### TASK TO COMPLETE
Nothing in the data may be changed; retype all of it.

Collected data entries:
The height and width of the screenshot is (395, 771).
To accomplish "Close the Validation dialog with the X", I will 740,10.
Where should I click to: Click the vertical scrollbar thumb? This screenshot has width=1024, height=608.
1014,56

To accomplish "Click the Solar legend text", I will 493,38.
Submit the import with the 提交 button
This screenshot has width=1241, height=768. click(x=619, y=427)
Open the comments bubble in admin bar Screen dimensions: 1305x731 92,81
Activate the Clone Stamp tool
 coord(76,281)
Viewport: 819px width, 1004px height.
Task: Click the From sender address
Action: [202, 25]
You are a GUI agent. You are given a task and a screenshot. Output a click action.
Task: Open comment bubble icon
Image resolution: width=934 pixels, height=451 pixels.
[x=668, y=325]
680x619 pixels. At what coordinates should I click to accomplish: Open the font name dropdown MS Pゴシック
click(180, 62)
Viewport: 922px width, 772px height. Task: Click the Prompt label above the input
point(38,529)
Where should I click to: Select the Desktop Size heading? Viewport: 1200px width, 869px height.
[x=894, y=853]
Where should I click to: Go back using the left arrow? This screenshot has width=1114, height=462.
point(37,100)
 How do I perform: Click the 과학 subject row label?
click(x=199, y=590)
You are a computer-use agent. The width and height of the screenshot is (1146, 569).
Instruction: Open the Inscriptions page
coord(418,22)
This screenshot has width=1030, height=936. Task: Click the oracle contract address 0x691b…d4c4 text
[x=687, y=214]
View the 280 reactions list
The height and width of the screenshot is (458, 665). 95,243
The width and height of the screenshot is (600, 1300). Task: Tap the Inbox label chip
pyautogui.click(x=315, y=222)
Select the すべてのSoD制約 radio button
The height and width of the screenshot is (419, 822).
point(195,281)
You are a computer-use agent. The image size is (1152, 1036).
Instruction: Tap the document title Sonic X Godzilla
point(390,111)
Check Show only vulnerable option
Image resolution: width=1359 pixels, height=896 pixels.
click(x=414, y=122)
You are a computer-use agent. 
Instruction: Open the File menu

### REPLY TO THE EXERCISE
The height and width of the screenshot is (395, 771).
To accomplish "Close the Validation dialog with the X", I will 740,10.
Where should I click to: Click the vertical scrollbar thumb? This screenshot has width=1024, height=608.
1014,56

To accomplish "Click the Solar legend text", I will 493,38.
Submit the import with the 提交 button
This screenshot has width=1241, height=768. click(x=619, y=427)
Open the comments bubble in admin bar Screen dimensions: 1305x731 92,81
Activate the Clone Stamp tool
 coord(76,281)
Viewport: 819px width, 1004px height.
Task: Click the From sender address
Action: [202, 25]
You are a GUI agent. You are given a task and a screenshot. Output a click action.
Task: Open comment bubble icon
Image resolution: width=934 pixels, height=451 pixels.
[x=668, y=325]
680x619 pixels. At what coordinates should I click to accomplish: Open the font name dropdown MS Pゴシック
click(180, 62)
Viewport: 922px width, 772px height. Task: Click the Prompt label above the input
point(38,529)
Where should I click to: Select the Desktop Size heading? Viewport: 1200px width, 869px height.
[x=894, y=853]
Where should I click to: Go back using the left arrow? This screenshot has width=1114, height=462.
point(37,100)
 How do I perform: Click the 과학 subject row label?
click(x=199, y=590)
You are a computer-use agent. The width and height of the screenshot is (1146, 569).
Instruction: Open the Inscriptions page
coord(418,22)
This screenshot has width=1030, height=936. Task: Click the oracle contract address 0x691b…d4c4 text
[x=687, y=214]
View the 280 reactions list
The height and width of the screenshot is (458, 665). 95,243
The width and height of the screenshot is (600, 1300). Task: Tap the Inbox label chip
pyautogui.click(x=315, y=222)
Select the すべてのSoD制約 radio button
The height and width of the screenshot is (419, 822).
point(195,281)
You are a computer-use agent. The image size is (1152, 1036).
Instruction: Tap the document title Sonic X Godzilla
point(390,111)
Check Show only vulnerable option
Image resolution: width=1359 pixels, height=896 pixels.
click(x=414, y=122)
You are a computer-use agent. 
Instruction: Open the File menu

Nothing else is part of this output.